肉食系御曹司の餌食になりました

支社長は極自然な流れという顔をして隣に座り、「マスターがトランペット奏者とは知りませんでした。アンはもう歌ったんですか?」と話しかけてきた。


逃げ道を塞がれた気分……。

作り笑顔で心に溜息をつき、コルクの抜いてある白ワインのボトルを手に取ると、彼のワイングラスに注ぐ。

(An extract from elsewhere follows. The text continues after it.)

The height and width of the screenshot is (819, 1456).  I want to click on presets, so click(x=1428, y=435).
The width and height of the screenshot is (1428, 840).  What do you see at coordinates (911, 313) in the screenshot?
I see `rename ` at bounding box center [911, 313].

「私は四曲、歌わせてもらったので、しばらく出番は回ってこないと思います」

「それは残念。今日はアンの歌を聴くために駆けつけたのですが……違いますね、"今日も"と言うべきでした」


白ワインのグラスを持ち上げる支社長に「乾杯しましょう」と言われ、私も自分の赤ワインのグラスを手に取りカチンと合わせた。

魅惑的な笑みを浮かべて私と視線を絡め合い、今日は初っ端から色気を抑えずに攻めてくる彼。

シンガーとして評価する褒め言葉なら喜ぶところだが、この人の場合、きっと違うだろう。

今、彼の頭の中ではどうやって私を落とそうかと、企んでいそうな気がしてならない。

会社では地味OLの亜弓に迫り、ここでは華やかなAnneですか、と呆れてしまう。

この人に女性関係の噂は聞いたことがないけれど、隠れてうまく遊んでいそう。

紳士の皮を被った肉食獣。

今までどれくらいの女性を、毒牙にかけてきたことか……。